◆ EXCERPT ◆
↓

Nostalgia Buttons | The Source Weekly - Bend

Nostalgia Buttons

Reynolds charms with "The Adam Project"

It feels like a lot of the movies I've been writing about lately have been really heavy. Not necessarily depressing, but intense enough to feel like a mix between homework and heavy lifting. So this week I decided I was going to try to watch something that pressed all of my nostalgia buttons; something that would hopefully help me escape long enough to recharge my optimism and fill me with something approaching the wonder I felt while watching sci-fi movies as a kid.

That wonder I felt was mostly supplied by Amblin Entertainment, the production company co-founded by Steven Spielberg and responsible for stitching together the fabric of my childhood with movies including "E.T.," "Gremlins," "Back to the Future," "Jurassic Park" and "The Goonies." I know movies affect everyone differently, but I guarantee at least one of the movies I just mentioned hit you different. I think my entire life writing about movies has just been about chasing that beautiful feeling of astonishment those movies gave me.

↑

◆ MATERIAL PROVIDED ◆
↓

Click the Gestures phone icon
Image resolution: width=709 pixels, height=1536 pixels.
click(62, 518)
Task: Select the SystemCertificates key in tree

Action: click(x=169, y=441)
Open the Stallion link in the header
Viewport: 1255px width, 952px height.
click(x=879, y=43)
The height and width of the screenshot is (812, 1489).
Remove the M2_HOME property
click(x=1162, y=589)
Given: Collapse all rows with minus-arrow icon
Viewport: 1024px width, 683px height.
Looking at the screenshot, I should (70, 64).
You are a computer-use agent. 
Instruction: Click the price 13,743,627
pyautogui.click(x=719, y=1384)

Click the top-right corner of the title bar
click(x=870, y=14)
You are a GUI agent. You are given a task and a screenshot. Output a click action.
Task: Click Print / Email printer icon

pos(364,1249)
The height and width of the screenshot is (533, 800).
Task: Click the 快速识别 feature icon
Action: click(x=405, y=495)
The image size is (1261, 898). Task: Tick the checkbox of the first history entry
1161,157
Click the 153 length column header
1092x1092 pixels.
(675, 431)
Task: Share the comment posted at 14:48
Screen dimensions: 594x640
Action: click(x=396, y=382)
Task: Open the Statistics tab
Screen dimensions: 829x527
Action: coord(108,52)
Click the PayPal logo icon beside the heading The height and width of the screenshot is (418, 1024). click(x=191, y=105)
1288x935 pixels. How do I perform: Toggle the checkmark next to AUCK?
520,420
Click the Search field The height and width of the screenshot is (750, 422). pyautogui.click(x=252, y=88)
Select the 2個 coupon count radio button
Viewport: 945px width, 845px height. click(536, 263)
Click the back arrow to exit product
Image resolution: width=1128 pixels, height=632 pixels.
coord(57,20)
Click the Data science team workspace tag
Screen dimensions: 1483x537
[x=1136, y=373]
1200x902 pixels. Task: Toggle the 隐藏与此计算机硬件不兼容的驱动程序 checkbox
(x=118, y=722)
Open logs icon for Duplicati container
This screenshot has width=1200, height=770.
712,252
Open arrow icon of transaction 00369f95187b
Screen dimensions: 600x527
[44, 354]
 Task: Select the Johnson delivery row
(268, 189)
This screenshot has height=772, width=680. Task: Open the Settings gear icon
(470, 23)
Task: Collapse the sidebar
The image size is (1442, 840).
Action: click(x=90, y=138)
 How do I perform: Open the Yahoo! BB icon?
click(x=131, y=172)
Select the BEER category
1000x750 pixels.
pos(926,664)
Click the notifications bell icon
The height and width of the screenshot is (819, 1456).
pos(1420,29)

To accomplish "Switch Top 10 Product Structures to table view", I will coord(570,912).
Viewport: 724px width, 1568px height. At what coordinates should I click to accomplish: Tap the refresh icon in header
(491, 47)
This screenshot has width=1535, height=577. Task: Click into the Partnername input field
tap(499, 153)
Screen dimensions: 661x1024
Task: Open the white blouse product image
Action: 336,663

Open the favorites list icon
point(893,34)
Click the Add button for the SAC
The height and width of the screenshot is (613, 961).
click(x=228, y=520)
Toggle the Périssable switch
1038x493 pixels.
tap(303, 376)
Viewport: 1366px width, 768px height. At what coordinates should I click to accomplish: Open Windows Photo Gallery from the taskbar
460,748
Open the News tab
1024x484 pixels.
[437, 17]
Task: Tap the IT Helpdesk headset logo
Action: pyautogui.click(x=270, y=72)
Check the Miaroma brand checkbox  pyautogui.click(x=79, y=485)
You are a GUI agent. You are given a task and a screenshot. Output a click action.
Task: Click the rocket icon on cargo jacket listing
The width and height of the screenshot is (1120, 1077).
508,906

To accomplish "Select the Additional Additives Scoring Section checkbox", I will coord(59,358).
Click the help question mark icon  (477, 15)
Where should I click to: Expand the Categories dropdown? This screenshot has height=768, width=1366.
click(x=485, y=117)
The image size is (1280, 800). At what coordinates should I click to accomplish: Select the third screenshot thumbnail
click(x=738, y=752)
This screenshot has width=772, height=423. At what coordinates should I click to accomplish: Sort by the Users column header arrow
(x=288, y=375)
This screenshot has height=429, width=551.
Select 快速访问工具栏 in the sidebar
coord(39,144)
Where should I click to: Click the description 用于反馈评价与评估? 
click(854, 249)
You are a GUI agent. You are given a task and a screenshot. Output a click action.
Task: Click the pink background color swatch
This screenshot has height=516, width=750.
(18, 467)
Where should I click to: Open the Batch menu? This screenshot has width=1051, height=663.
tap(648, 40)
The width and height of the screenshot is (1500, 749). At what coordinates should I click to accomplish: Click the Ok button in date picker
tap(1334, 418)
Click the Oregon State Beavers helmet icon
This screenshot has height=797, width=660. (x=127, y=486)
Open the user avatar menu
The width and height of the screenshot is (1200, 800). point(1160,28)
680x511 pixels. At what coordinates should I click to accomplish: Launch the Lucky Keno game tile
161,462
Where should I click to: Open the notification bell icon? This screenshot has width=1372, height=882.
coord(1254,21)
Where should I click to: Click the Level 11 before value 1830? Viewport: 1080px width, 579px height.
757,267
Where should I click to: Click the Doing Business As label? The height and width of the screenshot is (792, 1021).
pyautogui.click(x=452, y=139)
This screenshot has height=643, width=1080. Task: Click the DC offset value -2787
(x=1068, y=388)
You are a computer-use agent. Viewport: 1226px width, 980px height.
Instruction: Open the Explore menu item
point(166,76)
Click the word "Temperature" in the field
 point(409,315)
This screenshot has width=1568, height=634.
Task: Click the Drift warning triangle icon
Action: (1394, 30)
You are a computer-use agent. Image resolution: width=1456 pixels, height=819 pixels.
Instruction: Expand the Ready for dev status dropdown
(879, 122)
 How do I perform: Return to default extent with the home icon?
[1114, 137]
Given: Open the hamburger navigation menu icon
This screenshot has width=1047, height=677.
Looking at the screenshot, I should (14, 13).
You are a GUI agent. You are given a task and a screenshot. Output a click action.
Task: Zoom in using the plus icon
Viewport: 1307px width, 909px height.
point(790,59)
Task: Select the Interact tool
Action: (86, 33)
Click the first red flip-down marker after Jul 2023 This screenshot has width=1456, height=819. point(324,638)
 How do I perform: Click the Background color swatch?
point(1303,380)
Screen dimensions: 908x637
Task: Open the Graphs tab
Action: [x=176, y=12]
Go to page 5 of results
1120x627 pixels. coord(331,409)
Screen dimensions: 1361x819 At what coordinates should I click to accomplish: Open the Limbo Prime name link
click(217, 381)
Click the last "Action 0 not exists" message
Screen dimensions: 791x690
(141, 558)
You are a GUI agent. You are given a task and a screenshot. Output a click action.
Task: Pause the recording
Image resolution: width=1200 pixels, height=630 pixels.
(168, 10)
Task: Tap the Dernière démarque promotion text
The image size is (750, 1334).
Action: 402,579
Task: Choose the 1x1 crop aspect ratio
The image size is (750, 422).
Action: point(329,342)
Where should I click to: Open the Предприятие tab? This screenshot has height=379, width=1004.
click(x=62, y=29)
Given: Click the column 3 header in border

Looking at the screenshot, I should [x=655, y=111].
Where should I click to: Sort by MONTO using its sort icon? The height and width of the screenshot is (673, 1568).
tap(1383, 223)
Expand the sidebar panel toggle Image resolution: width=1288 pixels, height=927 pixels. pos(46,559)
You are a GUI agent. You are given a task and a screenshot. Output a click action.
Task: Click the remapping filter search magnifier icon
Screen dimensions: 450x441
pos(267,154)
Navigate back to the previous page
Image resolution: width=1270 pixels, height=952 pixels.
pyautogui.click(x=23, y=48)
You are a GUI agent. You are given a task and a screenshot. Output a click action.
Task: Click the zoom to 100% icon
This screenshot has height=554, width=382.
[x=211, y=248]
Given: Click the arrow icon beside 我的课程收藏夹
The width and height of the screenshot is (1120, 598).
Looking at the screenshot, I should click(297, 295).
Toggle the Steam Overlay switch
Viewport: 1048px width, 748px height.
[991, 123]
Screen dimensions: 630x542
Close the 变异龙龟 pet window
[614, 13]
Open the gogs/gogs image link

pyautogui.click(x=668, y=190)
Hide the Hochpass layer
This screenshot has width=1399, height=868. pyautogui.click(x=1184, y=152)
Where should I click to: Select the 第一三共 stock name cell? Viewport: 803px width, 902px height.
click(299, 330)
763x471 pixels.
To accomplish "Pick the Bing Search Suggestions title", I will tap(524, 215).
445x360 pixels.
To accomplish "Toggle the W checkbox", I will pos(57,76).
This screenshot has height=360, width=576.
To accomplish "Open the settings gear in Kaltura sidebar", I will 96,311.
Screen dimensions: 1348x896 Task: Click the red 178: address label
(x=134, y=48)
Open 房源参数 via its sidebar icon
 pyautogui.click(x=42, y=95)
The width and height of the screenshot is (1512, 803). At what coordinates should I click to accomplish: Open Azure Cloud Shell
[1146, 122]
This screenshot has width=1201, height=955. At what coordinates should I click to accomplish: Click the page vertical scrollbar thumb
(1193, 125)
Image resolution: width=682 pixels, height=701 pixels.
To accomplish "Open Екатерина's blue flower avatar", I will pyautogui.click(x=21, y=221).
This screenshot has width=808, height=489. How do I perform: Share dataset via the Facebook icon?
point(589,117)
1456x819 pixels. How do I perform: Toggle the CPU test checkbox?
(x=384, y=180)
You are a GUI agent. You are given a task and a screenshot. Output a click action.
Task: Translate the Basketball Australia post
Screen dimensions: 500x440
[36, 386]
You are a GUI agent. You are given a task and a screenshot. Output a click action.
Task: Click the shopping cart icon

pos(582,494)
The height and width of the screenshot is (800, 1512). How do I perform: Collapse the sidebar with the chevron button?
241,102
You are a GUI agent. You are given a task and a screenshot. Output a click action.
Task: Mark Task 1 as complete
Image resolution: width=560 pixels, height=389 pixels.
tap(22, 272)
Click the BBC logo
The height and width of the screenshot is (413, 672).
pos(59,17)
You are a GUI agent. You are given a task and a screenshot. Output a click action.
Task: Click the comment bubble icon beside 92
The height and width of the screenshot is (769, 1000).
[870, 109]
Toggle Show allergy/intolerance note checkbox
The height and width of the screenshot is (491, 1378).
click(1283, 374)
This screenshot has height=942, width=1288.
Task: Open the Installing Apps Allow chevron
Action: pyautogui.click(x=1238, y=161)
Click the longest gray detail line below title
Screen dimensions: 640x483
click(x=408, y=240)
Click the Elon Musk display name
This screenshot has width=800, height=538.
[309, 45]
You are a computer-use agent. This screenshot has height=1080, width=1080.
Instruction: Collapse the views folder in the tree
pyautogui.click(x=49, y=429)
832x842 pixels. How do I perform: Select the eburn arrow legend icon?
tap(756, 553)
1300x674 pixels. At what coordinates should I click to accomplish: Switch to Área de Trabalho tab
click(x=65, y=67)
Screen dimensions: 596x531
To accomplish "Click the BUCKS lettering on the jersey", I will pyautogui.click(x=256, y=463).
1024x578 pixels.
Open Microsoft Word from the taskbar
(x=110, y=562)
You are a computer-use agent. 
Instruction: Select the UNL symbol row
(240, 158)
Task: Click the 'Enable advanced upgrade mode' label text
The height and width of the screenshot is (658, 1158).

↑

◆ TASKS TO PERFORM ◆
**a)** Answer these questions from the Nostalgia Buttons piece:
(i) Which film does the subheading name?
(ii) Who is named as a co-founder of Amblin Entertainment?
(iii) What two things did the writer say the recent heavy movies felt like a mix between?
**b)** Reproduce word for word the part of the Nostalgia Buttons piece that opens with the words containing "Nostalgia Buttons |" and closes with "movies as a kid.".

◆ ANSWERS FOR THE TASKS ◆
**a)**
(i) "The Adam Project"
(ii) Steven Spielberg
(iii) Homework and heavy lifting

**b)**
Nostalgia Buttons | The Source Weekly - Bend

Nostalgia Buttons

Reynolds charms with "The Adam Project"

It feels like a lot of the movies I've been writing about lately have been really heavy. Not necessarily depressing, but intense enough to feel like a mix between homework and heavy lifting. So this week I decided I was going to try to watch something that pressed all of my nostalgia buttons; something that would hopefully help me escape long enough to recharge my optimism and fill me with something approaching the wonder I felt while watching sci-fi movies as a kid.